The team also includes researchers from the School of Medicine at the University of California, San Diego, as well as at the Omni-Net Birth Defects Prevention Program in Ukraine.
The findings could facilitate early intervention to improve the health of infants and children who were prenatally exposed to alcohol.
Fetal alcohol syndrome is a severe form of a spectrum of mental and physical disabilities, called fetal alcohol spectrum disorders, which can affect a child’s development with long-lasting consequences.
In the United States and Western Europe, an estimated 2 to 5 percent of school-age children are affected by these disorders. In some parts of the world, that number is even higher. Children and adults who are affected may have a range of symptoms, from physical changes like a small head and subtle differences in the face, to learning difficulties and behavioral issues.
Despite widespread prevention guidelines, drinking during pregnancy still occurs. This is partly because about half of pregnancies in the United States are unplanned, and therefore many women might not realize that they need to stop consuming alcohol before the damage is done.
“It’s a huge problem,” said Rajesh Miranda, a professor in the Department of Neuroscience and Experimental Therapeutics, College of Medicine, and co-senior author of the article, “but we might not realize the full scope because infants born with normal-looking physical features may be missed, making many cases difficult to diagnose early.” Consequently, there is a need for early biomarkers that can assist with predicting infant disability.
With a grant from the National Institutes of Health, the researchers looked at birth outcomes for 68 pregnant women enrolled in the study at two perinatal care clinics in western Ukraine. The team obtained detailed health and alcohol consumption histories and second and third trimester blood samples from each woman.

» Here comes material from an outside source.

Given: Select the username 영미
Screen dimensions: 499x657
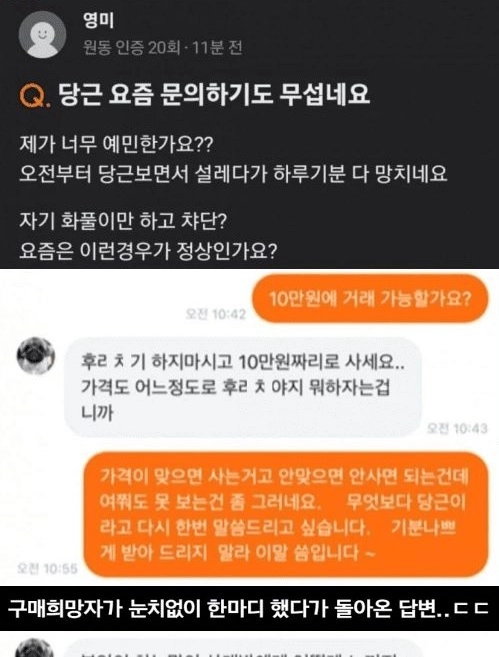Looking at the screenshot, I should coord(99,20).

The results indicated that moderate-to-high levels of alcohol exposure during early pregnancy resulted in significant differences in some circulating small RNA molecules, termed microRNAs (miRNAs), in maternal blood. These differences were particularly notable in those mothers whose infants showed some physical or neurobehavioral signs of alcohol effects in the first 12 months of life.
“Collectively, our data indicate that maternal plasma miRNAs may help predict infant outcomes and may be useful to classify difficult-to-diagnose FASD subpopulations,” Miranda added.